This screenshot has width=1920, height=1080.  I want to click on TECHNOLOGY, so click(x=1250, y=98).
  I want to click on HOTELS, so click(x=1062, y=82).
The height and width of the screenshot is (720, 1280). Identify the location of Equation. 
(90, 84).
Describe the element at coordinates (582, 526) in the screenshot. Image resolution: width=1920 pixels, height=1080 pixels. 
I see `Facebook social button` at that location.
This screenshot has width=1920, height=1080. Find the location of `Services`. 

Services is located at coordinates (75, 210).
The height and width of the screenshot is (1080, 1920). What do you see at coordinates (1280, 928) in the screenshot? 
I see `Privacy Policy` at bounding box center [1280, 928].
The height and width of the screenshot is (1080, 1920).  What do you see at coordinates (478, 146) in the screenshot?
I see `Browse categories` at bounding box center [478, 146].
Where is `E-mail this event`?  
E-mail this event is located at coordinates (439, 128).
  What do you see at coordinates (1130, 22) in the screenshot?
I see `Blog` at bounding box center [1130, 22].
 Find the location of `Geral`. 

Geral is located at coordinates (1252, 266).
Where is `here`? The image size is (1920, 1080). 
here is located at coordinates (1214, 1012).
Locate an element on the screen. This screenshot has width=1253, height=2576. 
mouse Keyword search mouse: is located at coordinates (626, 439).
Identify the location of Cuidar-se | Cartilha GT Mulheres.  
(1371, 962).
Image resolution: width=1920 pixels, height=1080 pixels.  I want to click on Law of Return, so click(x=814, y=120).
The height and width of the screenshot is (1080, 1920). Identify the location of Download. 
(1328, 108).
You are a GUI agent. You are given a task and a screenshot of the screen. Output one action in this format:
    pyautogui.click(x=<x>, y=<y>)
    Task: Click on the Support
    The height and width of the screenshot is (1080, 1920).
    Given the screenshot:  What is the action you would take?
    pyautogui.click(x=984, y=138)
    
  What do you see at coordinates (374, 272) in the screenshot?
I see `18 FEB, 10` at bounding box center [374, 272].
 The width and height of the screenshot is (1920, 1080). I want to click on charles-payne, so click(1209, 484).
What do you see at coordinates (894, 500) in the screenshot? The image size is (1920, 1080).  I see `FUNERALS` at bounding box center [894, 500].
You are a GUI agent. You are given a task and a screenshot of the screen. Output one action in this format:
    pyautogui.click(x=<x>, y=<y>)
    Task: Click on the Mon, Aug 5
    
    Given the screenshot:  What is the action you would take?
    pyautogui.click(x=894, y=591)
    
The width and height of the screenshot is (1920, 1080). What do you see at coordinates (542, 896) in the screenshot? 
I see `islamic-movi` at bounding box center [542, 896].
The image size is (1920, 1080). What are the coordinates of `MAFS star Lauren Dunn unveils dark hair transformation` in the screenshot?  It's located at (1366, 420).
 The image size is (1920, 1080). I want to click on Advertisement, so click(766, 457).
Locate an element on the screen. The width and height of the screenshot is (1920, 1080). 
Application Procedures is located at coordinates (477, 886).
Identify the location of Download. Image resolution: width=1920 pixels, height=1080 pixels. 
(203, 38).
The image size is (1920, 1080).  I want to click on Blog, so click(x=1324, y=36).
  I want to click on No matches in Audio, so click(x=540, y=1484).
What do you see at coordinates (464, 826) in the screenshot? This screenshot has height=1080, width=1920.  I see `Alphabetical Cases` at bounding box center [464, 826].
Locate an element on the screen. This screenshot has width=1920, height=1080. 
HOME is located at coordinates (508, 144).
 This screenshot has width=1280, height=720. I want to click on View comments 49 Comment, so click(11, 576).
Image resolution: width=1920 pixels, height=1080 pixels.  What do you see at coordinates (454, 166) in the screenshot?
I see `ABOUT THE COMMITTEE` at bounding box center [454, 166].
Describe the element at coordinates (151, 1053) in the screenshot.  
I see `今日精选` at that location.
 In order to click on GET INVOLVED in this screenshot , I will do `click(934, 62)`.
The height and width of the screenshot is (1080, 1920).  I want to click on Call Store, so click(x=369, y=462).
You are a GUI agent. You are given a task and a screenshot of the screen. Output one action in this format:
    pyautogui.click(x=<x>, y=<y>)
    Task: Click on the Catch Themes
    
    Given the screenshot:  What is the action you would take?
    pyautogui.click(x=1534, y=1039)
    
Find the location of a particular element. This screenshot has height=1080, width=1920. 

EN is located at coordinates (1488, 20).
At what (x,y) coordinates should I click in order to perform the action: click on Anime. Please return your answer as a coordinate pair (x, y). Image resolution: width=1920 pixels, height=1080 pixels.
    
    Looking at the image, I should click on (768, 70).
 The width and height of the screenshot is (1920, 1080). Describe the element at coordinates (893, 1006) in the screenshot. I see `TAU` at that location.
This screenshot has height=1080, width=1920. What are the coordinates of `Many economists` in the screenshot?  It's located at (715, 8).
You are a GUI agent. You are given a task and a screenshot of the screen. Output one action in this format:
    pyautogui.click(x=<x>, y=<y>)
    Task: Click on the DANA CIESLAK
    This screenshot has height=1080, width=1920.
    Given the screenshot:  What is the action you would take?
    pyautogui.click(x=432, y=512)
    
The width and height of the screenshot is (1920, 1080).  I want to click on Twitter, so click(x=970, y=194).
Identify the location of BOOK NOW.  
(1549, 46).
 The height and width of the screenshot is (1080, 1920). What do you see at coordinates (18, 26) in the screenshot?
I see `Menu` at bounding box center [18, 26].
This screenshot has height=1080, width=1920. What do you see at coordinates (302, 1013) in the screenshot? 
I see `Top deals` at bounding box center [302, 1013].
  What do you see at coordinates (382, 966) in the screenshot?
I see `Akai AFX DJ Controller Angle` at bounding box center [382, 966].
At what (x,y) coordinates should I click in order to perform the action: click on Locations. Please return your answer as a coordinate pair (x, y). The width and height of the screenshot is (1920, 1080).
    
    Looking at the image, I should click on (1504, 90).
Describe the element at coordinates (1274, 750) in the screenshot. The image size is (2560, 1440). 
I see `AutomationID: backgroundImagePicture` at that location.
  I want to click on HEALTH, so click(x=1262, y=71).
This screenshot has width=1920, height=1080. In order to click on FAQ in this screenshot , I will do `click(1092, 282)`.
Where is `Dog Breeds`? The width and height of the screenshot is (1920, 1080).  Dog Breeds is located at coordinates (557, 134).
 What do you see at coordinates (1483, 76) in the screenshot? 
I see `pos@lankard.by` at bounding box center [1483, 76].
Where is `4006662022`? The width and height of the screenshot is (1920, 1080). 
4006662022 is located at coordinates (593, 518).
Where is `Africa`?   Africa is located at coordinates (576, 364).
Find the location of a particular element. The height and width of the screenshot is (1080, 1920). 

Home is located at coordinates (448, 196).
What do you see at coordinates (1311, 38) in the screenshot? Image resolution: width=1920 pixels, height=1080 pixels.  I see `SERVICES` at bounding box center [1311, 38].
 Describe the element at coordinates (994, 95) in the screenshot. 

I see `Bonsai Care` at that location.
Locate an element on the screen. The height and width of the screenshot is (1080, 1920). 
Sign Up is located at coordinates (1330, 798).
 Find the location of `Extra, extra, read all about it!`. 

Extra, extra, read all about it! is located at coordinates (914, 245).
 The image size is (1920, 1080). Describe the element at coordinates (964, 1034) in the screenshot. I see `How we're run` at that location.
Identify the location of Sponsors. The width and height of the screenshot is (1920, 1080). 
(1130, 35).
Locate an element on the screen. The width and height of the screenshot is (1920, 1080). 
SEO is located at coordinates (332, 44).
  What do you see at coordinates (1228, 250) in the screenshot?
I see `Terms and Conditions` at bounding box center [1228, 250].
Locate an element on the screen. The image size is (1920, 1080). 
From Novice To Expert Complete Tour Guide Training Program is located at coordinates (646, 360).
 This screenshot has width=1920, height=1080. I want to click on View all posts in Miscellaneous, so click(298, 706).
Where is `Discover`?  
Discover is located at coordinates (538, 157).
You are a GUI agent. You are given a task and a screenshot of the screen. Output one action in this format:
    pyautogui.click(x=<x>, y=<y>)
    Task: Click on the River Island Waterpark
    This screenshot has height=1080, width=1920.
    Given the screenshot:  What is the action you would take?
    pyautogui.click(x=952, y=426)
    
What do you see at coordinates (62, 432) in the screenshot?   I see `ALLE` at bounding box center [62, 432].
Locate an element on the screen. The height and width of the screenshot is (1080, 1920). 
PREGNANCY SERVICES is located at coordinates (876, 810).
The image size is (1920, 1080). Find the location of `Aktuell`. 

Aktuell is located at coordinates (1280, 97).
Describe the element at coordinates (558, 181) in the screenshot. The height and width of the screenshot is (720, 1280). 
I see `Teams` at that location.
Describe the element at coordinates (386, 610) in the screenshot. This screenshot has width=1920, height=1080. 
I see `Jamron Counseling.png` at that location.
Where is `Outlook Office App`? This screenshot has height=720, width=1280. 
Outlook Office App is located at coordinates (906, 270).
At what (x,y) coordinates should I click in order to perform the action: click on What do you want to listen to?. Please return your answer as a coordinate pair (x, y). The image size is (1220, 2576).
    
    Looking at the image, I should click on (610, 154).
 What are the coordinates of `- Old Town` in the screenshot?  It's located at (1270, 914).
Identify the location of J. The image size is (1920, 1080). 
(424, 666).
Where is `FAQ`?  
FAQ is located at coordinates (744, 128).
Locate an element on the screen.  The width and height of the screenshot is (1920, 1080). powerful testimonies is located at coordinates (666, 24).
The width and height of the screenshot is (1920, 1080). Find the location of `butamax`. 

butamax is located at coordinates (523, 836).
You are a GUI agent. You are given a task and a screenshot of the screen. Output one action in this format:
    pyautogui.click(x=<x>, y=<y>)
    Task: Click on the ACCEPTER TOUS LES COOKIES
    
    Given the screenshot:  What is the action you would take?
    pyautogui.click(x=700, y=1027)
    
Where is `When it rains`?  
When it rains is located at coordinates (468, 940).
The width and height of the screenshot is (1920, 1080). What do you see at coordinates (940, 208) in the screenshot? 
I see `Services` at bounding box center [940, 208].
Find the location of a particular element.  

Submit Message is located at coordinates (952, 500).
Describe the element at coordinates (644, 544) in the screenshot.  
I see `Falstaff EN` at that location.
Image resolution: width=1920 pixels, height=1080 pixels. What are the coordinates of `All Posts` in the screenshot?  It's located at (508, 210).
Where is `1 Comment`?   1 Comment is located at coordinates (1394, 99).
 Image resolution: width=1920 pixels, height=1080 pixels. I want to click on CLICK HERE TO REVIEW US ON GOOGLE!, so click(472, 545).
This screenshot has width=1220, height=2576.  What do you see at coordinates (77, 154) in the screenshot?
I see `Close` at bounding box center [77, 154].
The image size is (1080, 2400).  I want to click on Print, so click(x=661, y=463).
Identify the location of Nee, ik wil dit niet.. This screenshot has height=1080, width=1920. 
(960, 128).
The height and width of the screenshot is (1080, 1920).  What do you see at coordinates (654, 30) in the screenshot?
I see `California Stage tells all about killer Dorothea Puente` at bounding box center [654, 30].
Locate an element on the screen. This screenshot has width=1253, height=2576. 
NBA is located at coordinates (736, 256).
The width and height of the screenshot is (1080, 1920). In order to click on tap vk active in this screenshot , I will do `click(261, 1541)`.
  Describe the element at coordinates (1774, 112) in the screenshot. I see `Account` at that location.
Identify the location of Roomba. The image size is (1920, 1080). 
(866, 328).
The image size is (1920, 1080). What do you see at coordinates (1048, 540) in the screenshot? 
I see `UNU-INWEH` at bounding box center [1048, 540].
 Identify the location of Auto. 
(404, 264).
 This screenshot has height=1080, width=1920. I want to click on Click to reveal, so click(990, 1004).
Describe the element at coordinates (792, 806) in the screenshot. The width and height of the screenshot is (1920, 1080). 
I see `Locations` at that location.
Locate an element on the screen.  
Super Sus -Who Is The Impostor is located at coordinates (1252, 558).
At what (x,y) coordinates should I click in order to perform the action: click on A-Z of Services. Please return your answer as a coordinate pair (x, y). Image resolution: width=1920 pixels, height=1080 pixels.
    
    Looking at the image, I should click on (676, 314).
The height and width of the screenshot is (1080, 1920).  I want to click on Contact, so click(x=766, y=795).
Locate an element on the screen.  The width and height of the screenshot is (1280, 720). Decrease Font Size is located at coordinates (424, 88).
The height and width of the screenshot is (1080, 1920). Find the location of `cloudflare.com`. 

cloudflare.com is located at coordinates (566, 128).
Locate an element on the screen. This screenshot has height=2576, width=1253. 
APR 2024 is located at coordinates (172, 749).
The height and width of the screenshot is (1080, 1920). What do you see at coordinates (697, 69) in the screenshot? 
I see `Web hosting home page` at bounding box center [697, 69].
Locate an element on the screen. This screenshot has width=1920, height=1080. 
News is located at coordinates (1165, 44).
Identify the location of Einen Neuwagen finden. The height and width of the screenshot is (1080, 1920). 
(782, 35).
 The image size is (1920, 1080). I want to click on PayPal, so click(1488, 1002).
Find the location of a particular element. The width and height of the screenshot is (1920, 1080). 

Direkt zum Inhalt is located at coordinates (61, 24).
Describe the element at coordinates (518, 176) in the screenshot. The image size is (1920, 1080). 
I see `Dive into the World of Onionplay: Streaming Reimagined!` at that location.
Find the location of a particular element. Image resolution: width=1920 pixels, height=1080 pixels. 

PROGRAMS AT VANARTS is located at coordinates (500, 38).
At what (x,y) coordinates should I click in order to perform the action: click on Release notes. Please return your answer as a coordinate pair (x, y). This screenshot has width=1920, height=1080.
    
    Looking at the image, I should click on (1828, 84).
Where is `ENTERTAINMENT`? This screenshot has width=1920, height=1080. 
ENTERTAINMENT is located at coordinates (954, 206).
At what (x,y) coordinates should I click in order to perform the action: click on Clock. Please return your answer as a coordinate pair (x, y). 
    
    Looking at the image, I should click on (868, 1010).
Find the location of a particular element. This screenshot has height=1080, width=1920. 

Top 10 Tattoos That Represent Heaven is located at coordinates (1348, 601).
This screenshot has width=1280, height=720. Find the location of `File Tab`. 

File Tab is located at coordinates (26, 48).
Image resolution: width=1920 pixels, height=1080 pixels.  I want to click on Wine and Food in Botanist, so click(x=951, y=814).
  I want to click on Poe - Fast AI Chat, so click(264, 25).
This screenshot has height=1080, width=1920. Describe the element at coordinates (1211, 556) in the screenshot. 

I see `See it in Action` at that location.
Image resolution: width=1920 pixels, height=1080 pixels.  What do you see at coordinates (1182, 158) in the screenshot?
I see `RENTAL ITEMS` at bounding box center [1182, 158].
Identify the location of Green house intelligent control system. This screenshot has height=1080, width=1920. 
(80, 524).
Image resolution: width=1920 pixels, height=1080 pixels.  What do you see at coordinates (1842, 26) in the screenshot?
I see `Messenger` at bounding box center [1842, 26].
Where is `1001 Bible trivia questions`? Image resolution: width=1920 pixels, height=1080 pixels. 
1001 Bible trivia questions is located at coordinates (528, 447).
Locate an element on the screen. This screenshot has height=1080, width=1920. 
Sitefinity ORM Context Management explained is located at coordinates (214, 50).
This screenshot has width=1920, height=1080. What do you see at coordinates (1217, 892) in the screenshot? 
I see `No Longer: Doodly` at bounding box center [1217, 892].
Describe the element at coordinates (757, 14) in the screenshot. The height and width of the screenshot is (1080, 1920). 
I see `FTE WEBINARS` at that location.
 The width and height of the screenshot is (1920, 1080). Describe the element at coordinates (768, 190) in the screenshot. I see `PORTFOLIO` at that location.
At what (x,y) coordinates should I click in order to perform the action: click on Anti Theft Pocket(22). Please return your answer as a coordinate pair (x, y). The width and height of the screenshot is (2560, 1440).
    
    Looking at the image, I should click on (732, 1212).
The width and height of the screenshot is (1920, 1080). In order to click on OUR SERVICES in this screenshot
#####
- The request
Please update the stretch from the line containing "This screenshot has height=1080, width=1920. What do" through the line containing "center [382, 966]." by putting "breadth" in place of "width", keeping all else the same.

- Task result
This screenshot has height=1080, breadth=1920. What do you see at coordinates (302, 1013) in the screenshot? 
I see `Top deals` at bounding box center [302, 1013].
  What do you see at coordinates (382, 966) in the screenshot?
I see `Akai AFX DJ Controller Angle` at bounding box center [382, 966].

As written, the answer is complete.